___ PASSAGE SHOWN ___
Debt and Money Issues: Why It is So Important to Have Open Discussions
How to sure money issues don’t end your relationship.
You may be united as a couple but many couples find themselves divided over debt and other financial issues. Money and debt are usually the number one reason why married people get into arguments and those high voltage disputes can sometimes lead to divorce.
That’s why the best time to talk about debt is before you are married. In many cases one person in the marriage brings a load of debt with them, and the other person isn’t prepared for it. The amazing thing is that couples share the most intimate secrets with each other, but when it comes to money it’s a subject that’s usually ignored – and that’s a mistake.
Let’s use an example: one person prior to marriage charges thousands of dollars on a credit card but doesn’t share that with the other person in the relationship. If they discussed the matter before they tied the knot, then they could find credit help and hopefully lessen the impact the debt would have on their finances. The consequence of not talking about money and debt, is once the finances become combined, or even if they are separate, the spouse with the bad credit score will negatively impact their ability to get joint credit.
___
**WORK ORDER:** Continue the article on couples and debt, starting right after its last sentence.
___ RECORD SET ___
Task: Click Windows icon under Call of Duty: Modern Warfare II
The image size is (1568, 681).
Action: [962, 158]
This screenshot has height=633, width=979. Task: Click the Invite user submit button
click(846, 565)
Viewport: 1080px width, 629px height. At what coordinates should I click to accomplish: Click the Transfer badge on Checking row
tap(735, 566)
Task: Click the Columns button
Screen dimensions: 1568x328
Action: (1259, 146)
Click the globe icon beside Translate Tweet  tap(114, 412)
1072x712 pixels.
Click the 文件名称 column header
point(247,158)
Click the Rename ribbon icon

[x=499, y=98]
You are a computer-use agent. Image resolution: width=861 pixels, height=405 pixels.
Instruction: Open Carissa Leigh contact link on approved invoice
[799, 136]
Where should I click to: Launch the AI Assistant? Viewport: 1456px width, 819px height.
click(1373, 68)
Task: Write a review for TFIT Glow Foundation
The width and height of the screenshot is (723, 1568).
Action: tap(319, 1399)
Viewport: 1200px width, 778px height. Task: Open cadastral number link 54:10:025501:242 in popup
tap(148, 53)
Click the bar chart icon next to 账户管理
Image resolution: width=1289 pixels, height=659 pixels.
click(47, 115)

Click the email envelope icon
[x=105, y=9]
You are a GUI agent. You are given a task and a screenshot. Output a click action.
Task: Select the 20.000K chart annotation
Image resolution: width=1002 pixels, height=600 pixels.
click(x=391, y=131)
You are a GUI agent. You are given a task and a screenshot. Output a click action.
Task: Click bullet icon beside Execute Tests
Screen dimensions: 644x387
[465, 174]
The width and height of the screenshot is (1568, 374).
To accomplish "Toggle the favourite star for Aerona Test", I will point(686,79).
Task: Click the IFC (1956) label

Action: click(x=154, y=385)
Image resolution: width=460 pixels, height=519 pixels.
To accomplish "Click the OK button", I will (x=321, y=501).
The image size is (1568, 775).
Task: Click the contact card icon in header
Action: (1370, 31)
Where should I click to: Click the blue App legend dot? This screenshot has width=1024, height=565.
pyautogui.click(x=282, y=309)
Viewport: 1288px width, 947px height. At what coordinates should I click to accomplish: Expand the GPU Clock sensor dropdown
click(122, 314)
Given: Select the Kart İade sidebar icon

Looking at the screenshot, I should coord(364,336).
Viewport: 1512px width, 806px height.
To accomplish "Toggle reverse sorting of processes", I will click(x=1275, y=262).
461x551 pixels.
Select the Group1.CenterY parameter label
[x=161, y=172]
___
**RESPONSE TO THE EXERCISE:**
Debt is a serious issue in this country but credit help is easily available through credit counseling organizations or by simply discussing the situation with your partner. Once the issue is out in the open and you are reasonable and patient, not heated or argumentative, then you can decide on a game plan. You can look for professional credit help or you can decide to budget your money and control your spending, but both partners have to be on the same page. Marriage is a commitment and deciding to get out of debt is also a commitment that both of you should share and value.
You may not mind carrying three or four thousand dollars worth of debt on a credit card, but your spouse may vehemently disagree. If your financial philosophies differ you both must be willing to compromise. The following is a few ways to avoid confrontations.
- Keep everything on the table and open to discussion — you’re willing to discuss your sex life then you should be willing to chat about money. There should be no secrets.
- Don’t let things ferment; if you think your spouse is overspending then bring up the subject in a calm manner.
- If you are planning to marry someone and already know they don’t mind carrying a lot of debt and they don’t think saving money for the future is important, and you’re not comfortable with it, you may want to reconsider the marriage.
The bottom line is talk to the person you are in a serious relationship with about money. It will help avoid trouble down the road.